→ **AIM OF THE EXERCISE**:
Convert the rows below, from the line containing "The width and" through the end of the rows, into a JSON list of strings with one string per line and no blank lines. Leave the pictures out.

→ **DATA FOR THE TASK**:
════════
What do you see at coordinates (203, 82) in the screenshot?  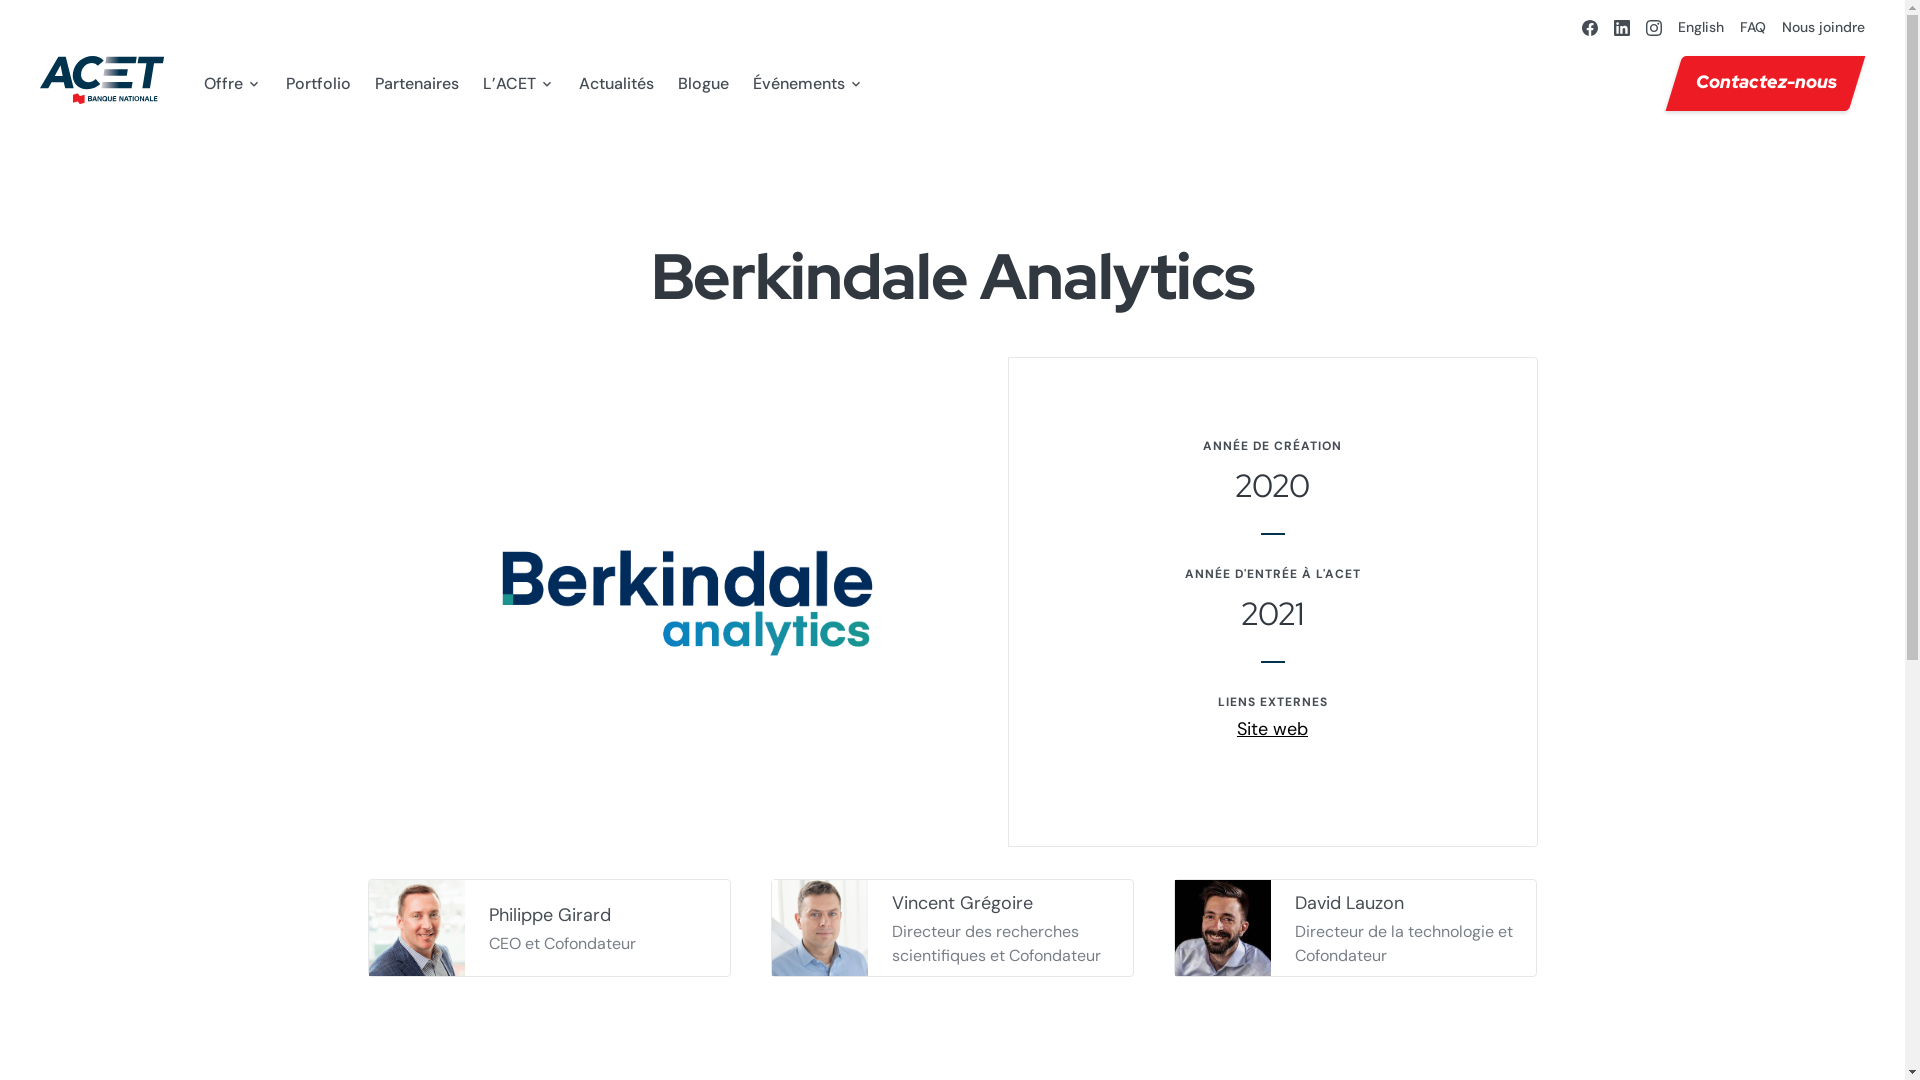 I see `'Offre'` at bounding box center [203, 82].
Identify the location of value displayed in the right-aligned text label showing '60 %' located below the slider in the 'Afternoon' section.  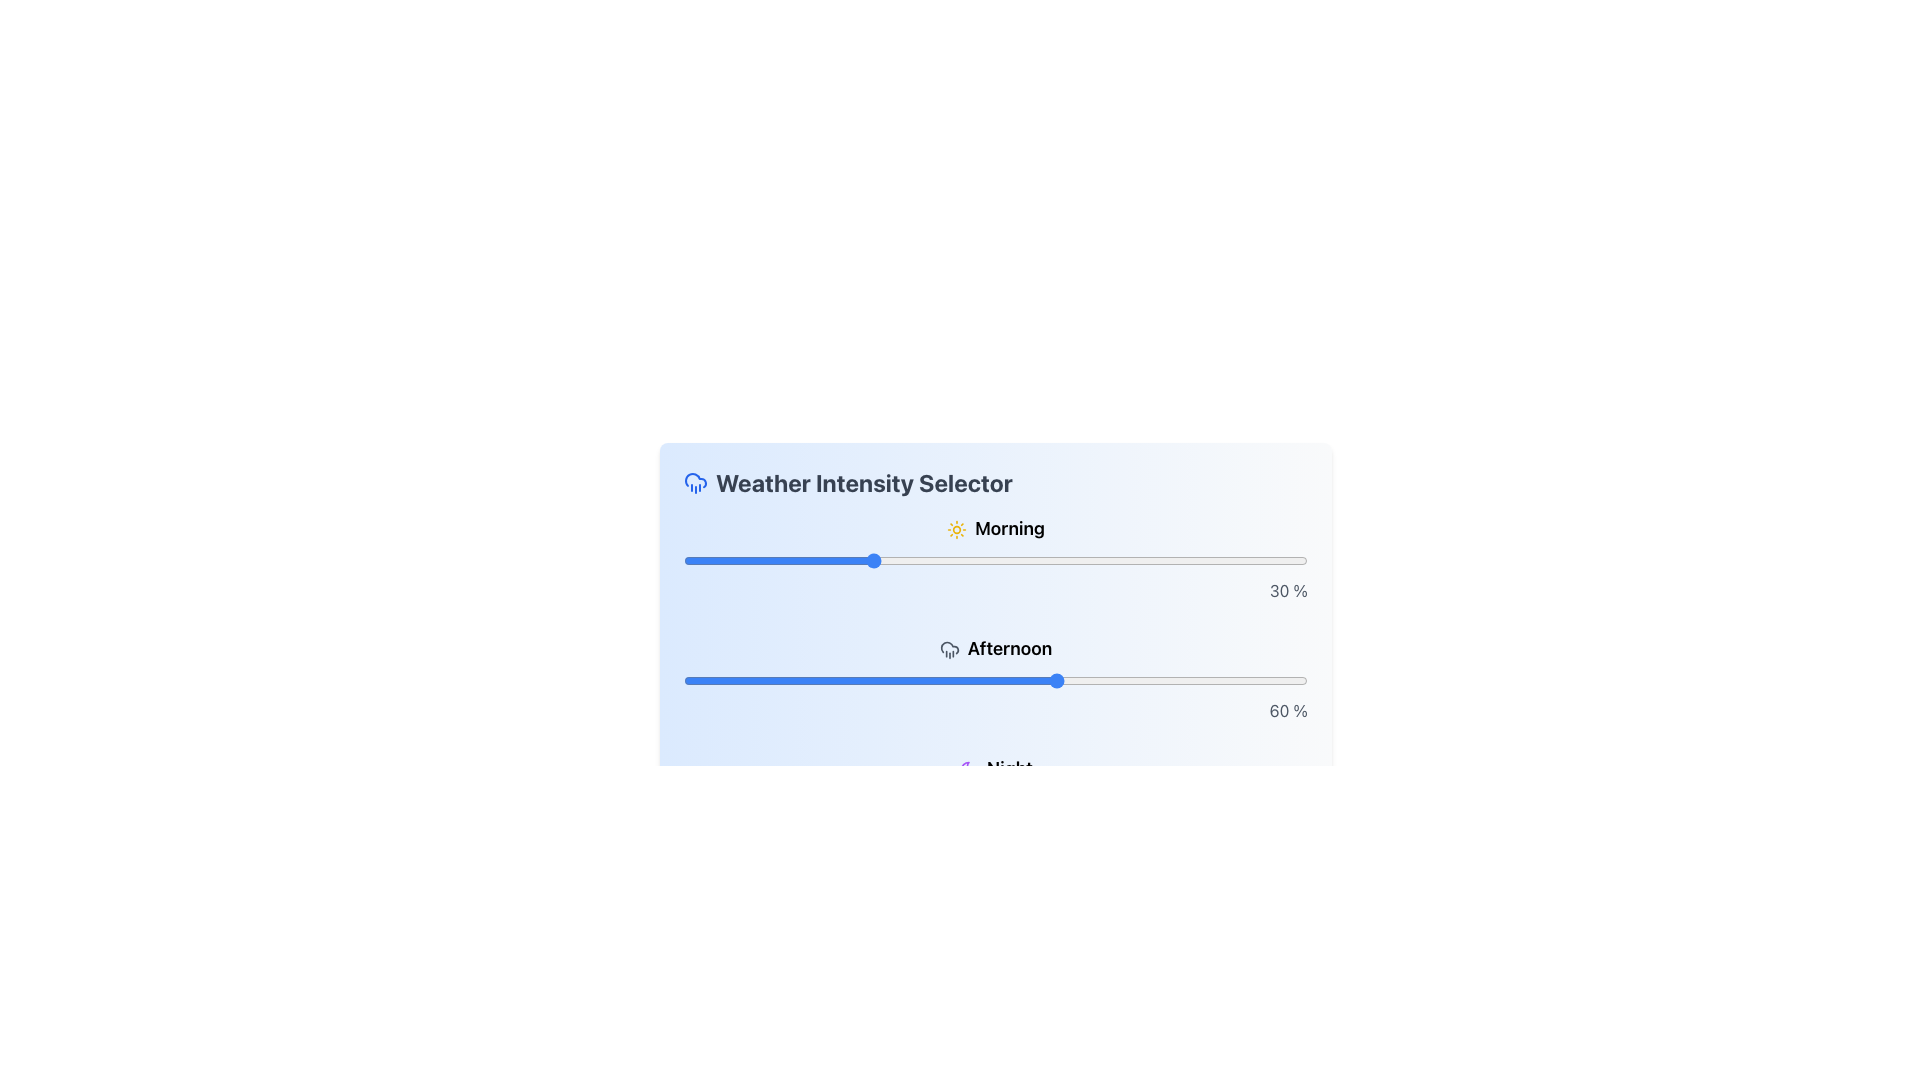
(996, 709).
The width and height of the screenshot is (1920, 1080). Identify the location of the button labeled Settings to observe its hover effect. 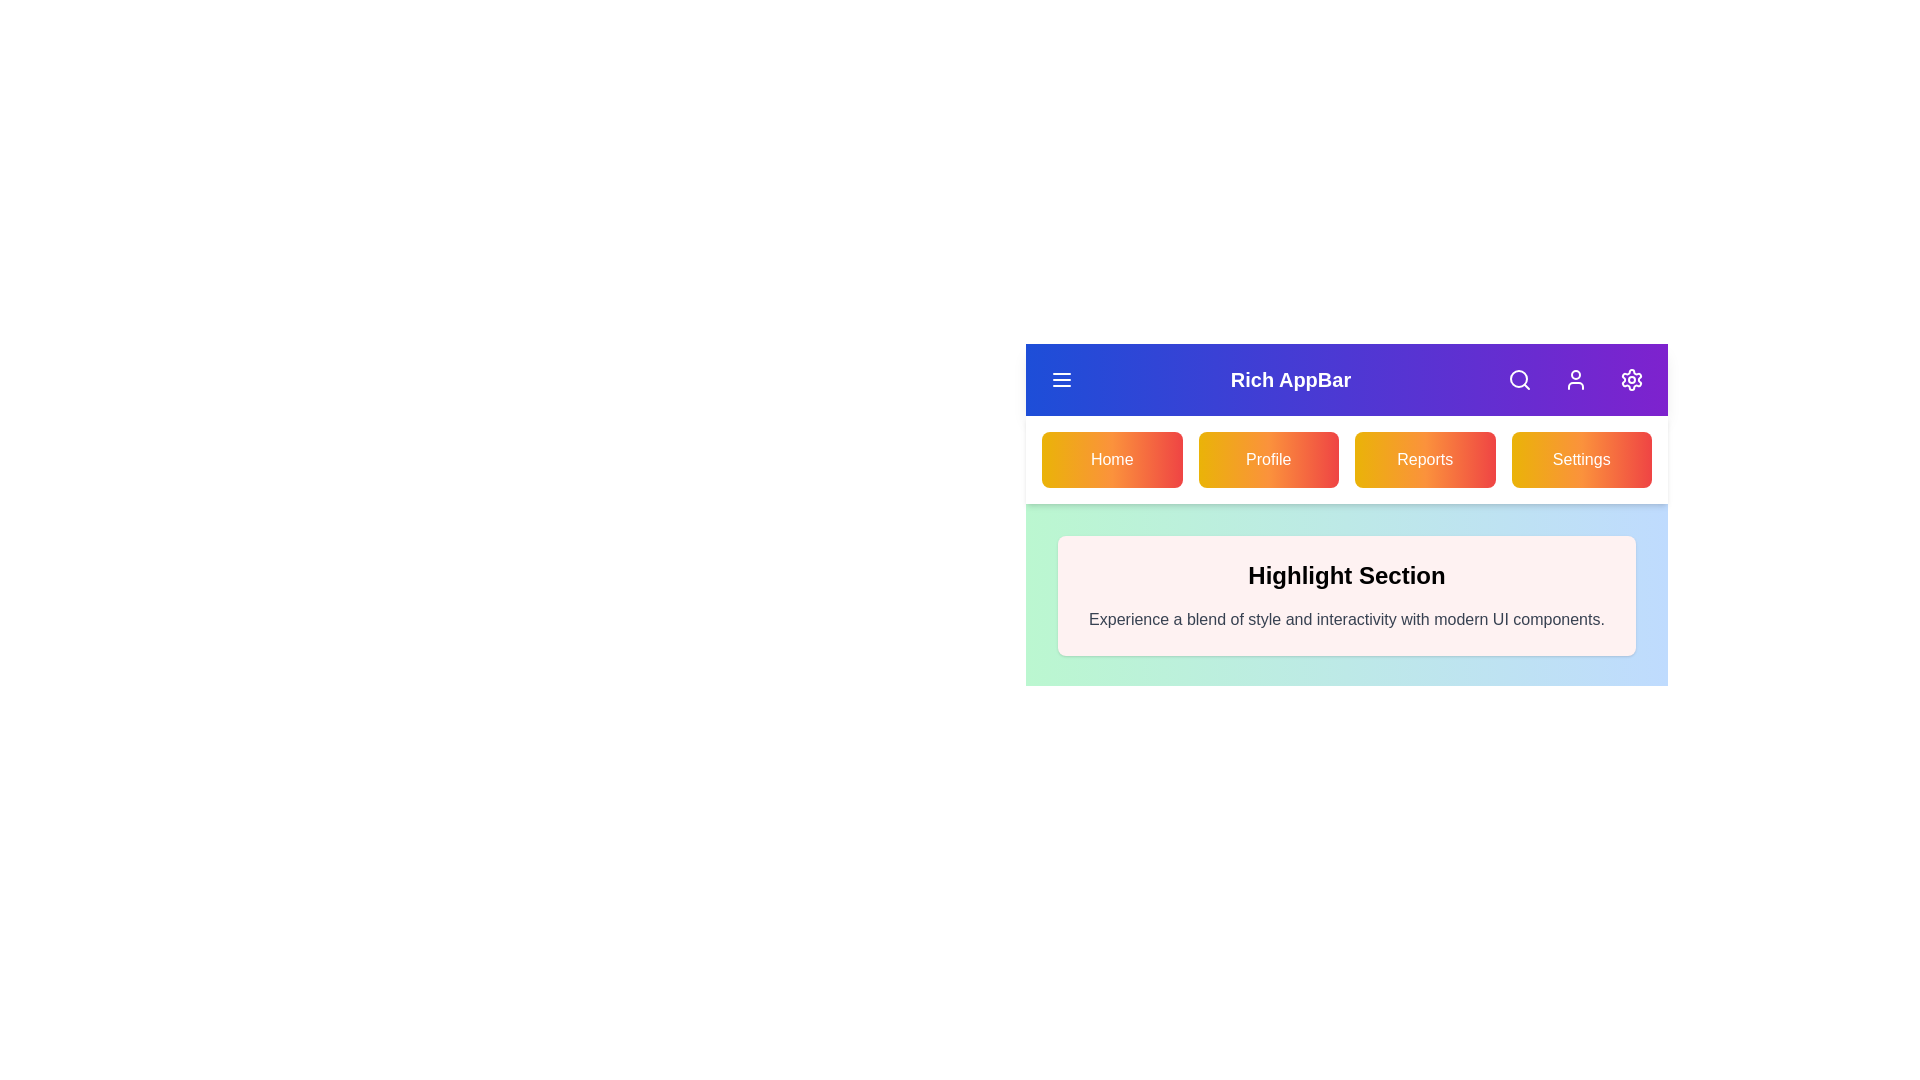
(1580, 459).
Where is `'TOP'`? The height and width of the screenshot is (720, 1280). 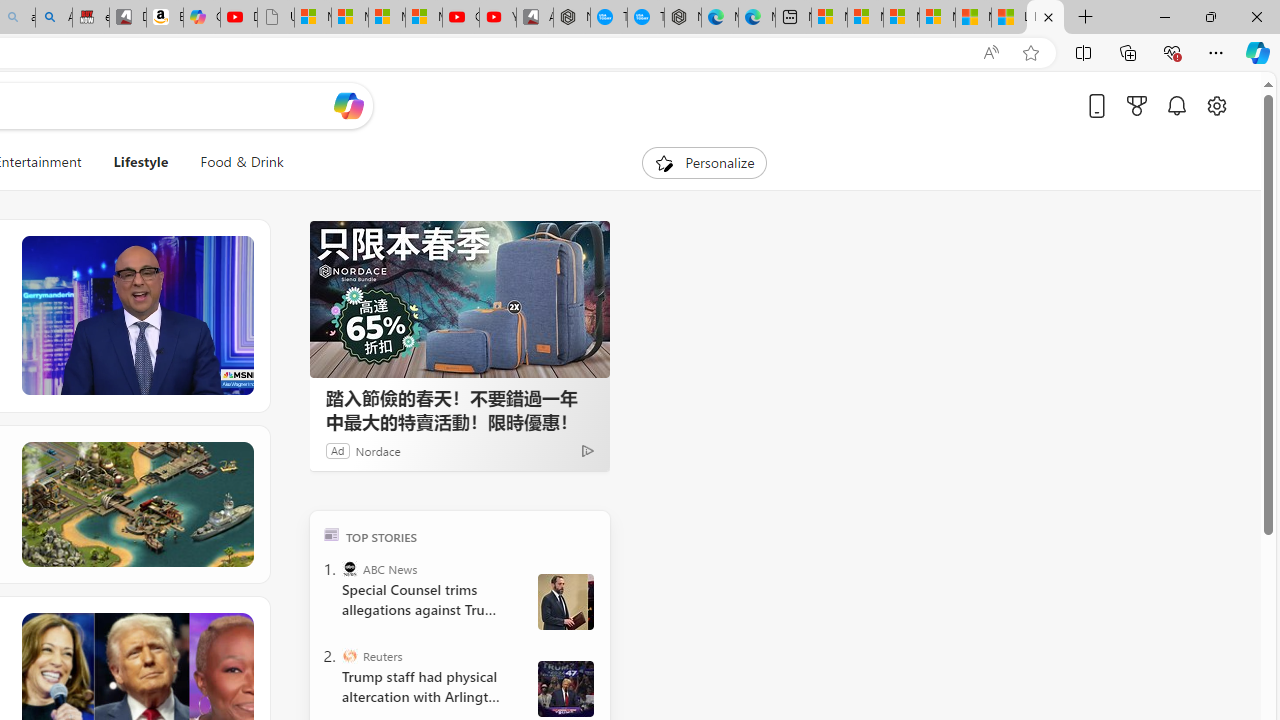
════════
→ **ANSWER IN FULL**:
[
  "The width and height of the screenshot is (1920, 1080). Identify the location of the button labeled Settings to observe its hover effect. ",
  "(1580, 459).",
  "Where is `'TOP'`? The height and width of the screenshot is (720, 1280). "
]